Bitcoin buyers: Can you really buy property with Bitcoin?

With a dramatic rise in popularity over the last few years, Bitcoin has been making waves. Could 2019 be the year Queensland developers start accepting Bitcoin as payment for new homes?

By now, most people will have heard of Bitcoin. But establishing a working understanding of the way the cryptocurrency actually functions is a whole different ball game. While the phrase “decentralised digital currency” is thrown around like confetti, it’s rare to come across a genuine explanation in laymen’s terms of what Bitcoin actually is.

In its essence, Bitcoin is a currency that exists (and is transferred) exclusively via the internet. There are no banks, no centralisation and no conversion rates or sky-high fees. Since its emergence in 2009, Bitcoin has gone from a novelty internet product to a major player in global finance. In the last few years, the prevalence of Bitcoin has reached such a rate that many brick-and-mortar businesses have started to offer Bitcoin as a payment method, without the need to convert to Australian dollars.

Australia is ahead of the pack when it comes to accepting cryptocurrencies. Brisbane Airport is the first airport in the world to be recognised as “crypto-friendly”, accepting Bitcoin and several other cryptocurrencies. Private car sales have been taking place via Bitcoin trade for years and in 2017, a Victorian home valued at $2.5 million was sold via Bitcoin in a private sale, becoming the first property in Australia to be purchased with cryptocurrency. In the last year, the popularity of Bitcoin has ascended into the stratosphere, with prices continuing to rise and no imminent crash expected. But are we ready to accept Bitcoin as payment for new property in Brisbane? Are developers willing to play ball?

Buying houses with Bitcoin as payment. Dakabin Crossing

Dakabin Crossing

Brisbane-based developer Linzen is ready to rumble. Last year, Linzen became the first property developer in the state to offer full or partial Bitcoin payment for an off-the-plan townhouse. The development, Dakabin Crossing, is located in the fast-growing Moreton Bay Region, offering contemporary, architecturally designed townhouses of three or four bedrooms. This begs the question of whether or not accepting Bitcoin for off-the-plan property is set to become a wide-spread trend. An industry-wide leap into the future? The reality is, probably not. The very nature of Bitcoin means that it’s more unstable than any centralised currency. The market price of cryptocurrencies like Bitcoin can vary up to 20 percent within a single day, which can make a significant difference when talking about property. For developers, having a substantial chunk of their revenue caught up in Bitcoin is perhaps a risky move.

In December of 2017, the price of Bitcoin skyrocketed to an all-time high of $25,000. Yet, a year later the average price of a single Bitcoin in December of 2018 was just over $4,500. For buyers prone to lucky investment choices, Bitcoin could be a dream come true.

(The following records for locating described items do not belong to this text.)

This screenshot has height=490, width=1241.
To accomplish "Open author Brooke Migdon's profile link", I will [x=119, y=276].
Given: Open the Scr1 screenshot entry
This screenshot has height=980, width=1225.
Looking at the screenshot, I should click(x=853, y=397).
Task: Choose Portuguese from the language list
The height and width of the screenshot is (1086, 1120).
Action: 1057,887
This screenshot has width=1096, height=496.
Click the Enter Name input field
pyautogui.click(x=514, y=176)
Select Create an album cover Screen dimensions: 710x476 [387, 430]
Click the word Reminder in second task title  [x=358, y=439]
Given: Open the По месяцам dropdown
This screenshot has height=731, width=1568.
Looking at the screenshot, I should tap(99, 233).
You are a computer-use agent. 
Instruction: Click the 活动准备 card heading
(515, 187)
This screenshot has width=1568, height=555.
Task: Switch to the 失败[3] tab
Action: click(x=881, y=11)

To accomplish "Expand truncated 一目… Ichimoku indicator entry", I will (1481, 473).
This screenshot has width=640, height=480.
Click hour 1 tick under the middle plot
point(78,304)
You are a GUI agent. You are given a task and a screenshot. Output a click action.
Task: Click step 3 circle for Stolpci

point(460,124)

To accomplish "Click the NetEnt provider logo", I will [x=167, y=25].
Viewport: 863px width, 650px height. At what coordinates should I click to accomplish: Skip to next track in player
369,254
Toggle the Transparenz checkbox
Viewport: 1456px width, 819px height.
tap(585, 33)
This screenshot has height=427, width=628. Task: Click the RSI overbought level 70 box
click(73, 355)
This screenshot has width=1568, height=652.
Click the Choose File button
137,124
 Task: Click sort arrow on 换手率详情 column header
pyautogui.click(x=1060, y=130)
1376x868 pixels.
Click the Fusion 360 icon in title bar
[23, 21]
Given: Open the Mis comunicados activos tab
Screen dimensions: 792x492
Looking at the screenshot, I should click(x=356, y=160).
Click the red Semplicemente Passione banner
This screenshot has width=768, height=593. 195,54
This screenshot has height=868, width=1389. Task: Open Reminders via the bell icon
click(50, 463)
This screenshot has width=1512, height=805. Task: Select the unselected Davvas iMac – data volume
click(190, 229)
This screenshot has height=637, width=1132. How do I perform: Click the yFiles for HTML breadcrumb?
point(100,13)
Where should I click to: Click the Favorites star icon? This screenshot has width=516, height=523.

The purchase of property with Bitcoin allows those who invested several years ago (back when a single Bitcoin was $8) an opportunity to offload significant gains into a real-world investment, or even their first home.

Regardless of the risks, there’s no denying Bitcoin is a significant part of the financial market, and as a result, the property market. The increased use in the mainstream market through companies like Linzen is what will drive cryptocurrencies forward until they’re as much a part of the market as any fiat currency.